### DIRECTIONS
Repeat word for word the part of the commentary on employment figures starting at "Continuing Claims, from" and ending at "forecasting for Q1.".

##### PASSAGE TO READ

Let’s start with the very strong May ADP numbers, which were reported a day later than normal due to the Memorial Day holiday. The headline 978K is the highest gains we’ve seen in a year (when June 2020 saw a one-month gain of 4.35 million new jobs, filling in deep holes from early pandemic layoffs), and way up from the downwardly revised 654K from April. Thus far in 2021, ADP sees an average of 421K new private-sector jobs produced per month. Not too shabby.

Goods-producing jobs performed very well, with 128K new jobs last month, but Services really took off: 850K new private-sector placements last month is far higher than Friday’s nonfarm payroll estimate of 671K total new jobs. Not surprisingly, the Leisure & Hospitality space continues its very high rate of hiring, +440K on the month. Jobs-producing mainstays like Education/Health Services and Trade/Transportation/Utilities also did extremely well: 139K and 118K, respectively.

Initial Jobless Claims took out pandemic lows last week, by an even bigger margin than expected: 385K actual vs. 393K estimated. This compares favorably with the slight downward revision to the previous week’s 405K.

Continuing Claims, from a week in arrears, buoyed up to 3.77 million from the previous week’s downwardly revised 3.60 million. These are all strong figures, depicting a labor market that is unquestionably showing clear improvement.

Q1 Productivity was revised in-line with the previous take: 5.4% for the quarter. Expectations had been for a tick up, but coming off Q4’s -3.8%, nobody’s complaining about 9%+ productivity quarter over quarter.

Unit Labor Costs jumped to +1.7% in the quarter, swinging to a big positive from the expected -0.3%. Attracting Americans back into the workforce is clearly coming with a price tag. Still, this is the sort of growth many of us had been forecasting for Q1.

After the market opens this morning, more Services data will be released from Markit PMI and ISM. Expectations are for reads of 70.1 and 62.5%, respectively. Both are solid numbers. On the other hand, if the Services figures from PMI and ISM match those of Manufacturing data released earlier this week, we may see modest but notable improvements, which would obviously be a good thing, as well.

Markets had been giving back some of the nice gains recorded through the week so far, and the strong employment numbers only improved levels slightly. Ahead of the opening bell, the Dow looks to enter regular trading -170 points, the S&P 500 -25 and the Nasdaq -125. Even at these levels, however, we are still in the green for the week. And tomorrow morning we have the big Employment Situation report. Might we put up our first big week in the markets for at least six weeks?

##########
##### DATA EXCERPTS

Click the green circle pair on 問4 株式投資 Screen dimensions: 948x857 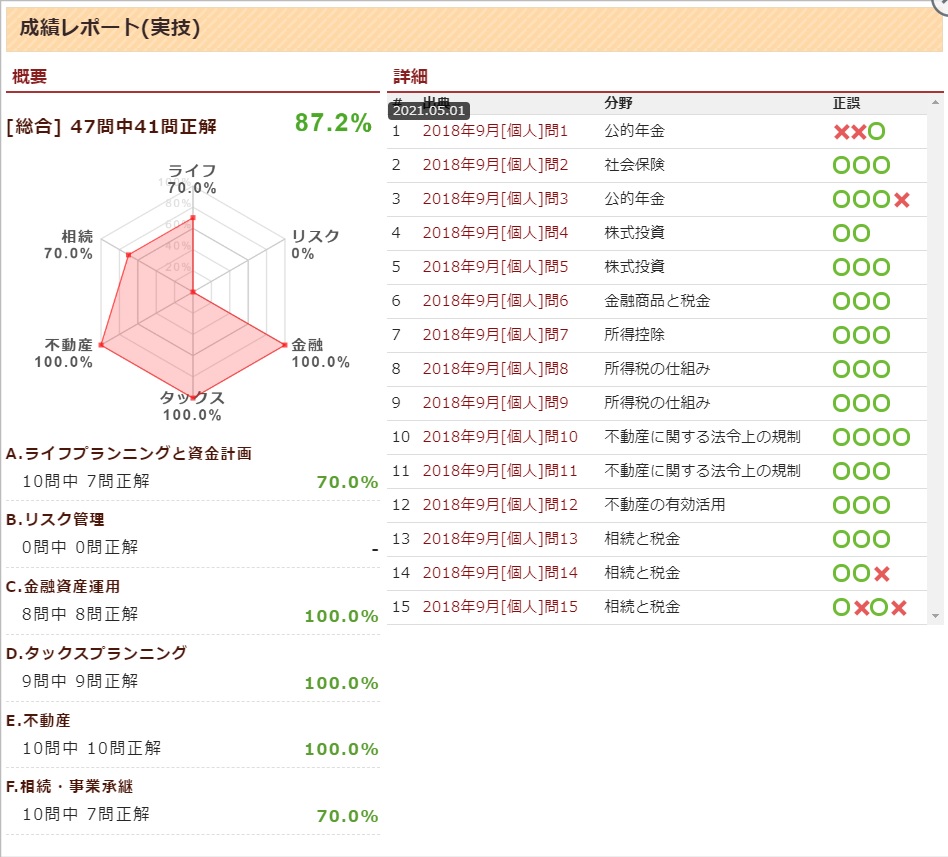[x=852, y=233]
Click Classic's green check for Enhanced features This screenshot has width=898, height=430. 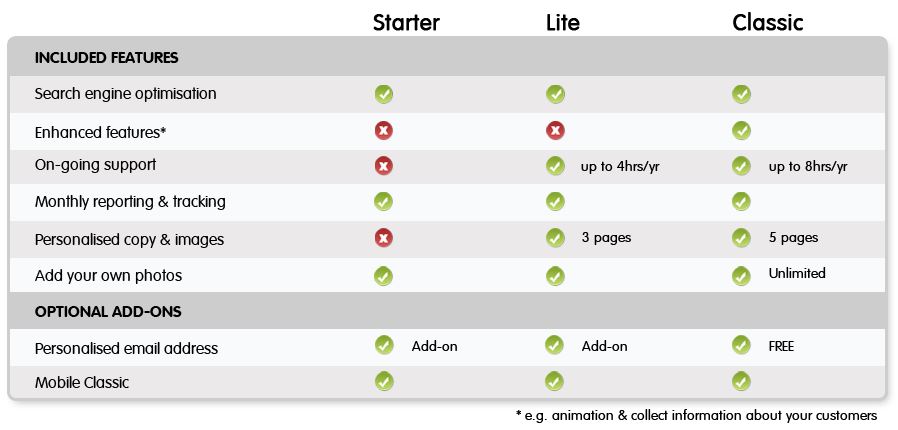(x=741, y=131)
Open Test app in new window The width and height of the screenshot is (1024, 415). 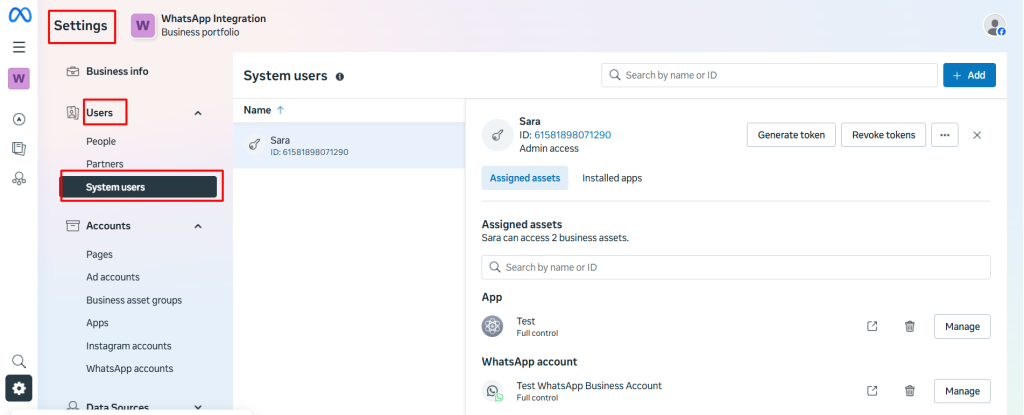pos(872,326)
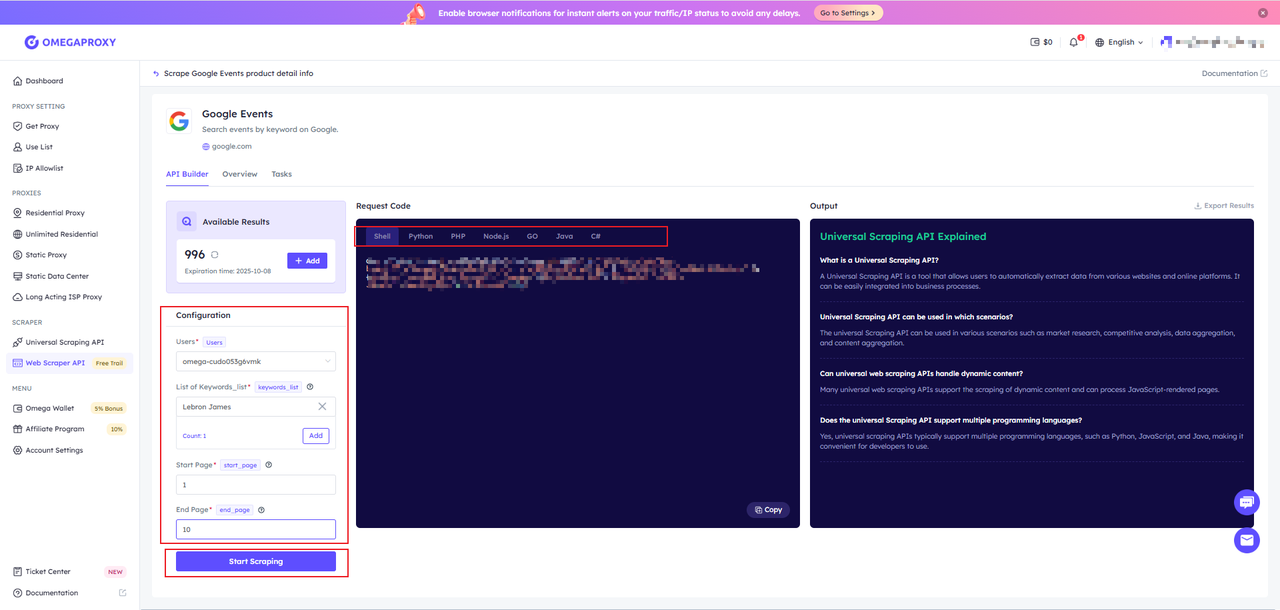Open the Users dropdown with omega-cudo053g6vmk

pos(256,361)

##########
##### DATA EXCERPTS

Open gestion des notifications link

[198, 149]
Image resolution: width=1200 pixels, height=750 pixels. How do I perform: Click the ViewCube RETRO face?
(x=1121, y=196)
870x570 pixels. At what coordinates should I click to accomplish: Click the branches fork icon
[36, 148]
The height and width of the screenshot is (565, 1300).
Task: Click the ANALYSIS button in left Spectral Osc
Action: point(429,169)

##########
##### DATA EXCERPTS

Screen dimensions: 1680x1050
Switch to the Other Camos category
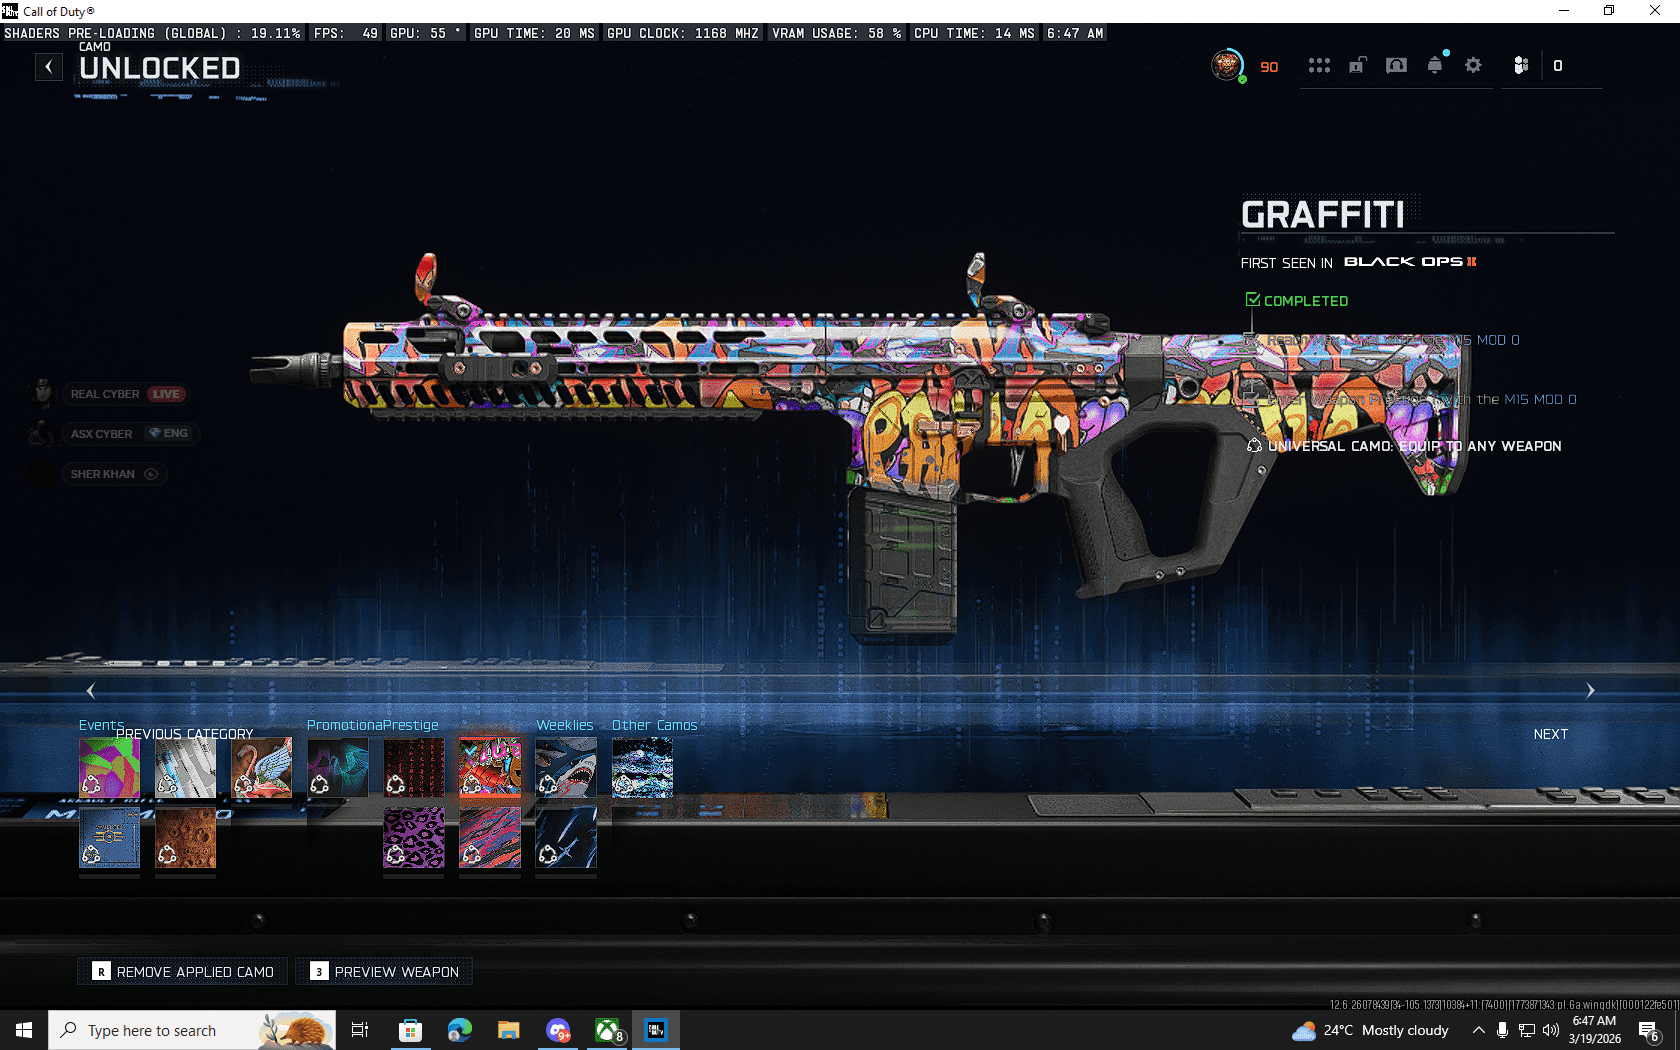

##########

### YOUR RESPONSE
Continuing Claims, from a week in arrears, buoyed up to 3.77 million from the previous week’s downwardly revised 3.60 million. These are all strong figures, depicting a labor market that is unquestionably showing clear improvement.

Q1 Productivity was revised in-line with the previous take: 5.4% for the quarter. Expectations had been for a tick up, but coming off Q4’s -3.8%, nobody’s complaining about 9%+ productivity quarter over quarter.

Unit Labor Costs jumped to +1.7% in the quarter, swinging to a big positive from the expected -0.3%. Attracting Americans back into the workforce is clearly coming with a price tag. Still, this is the sort of growth many of us had been forecasting for Q1.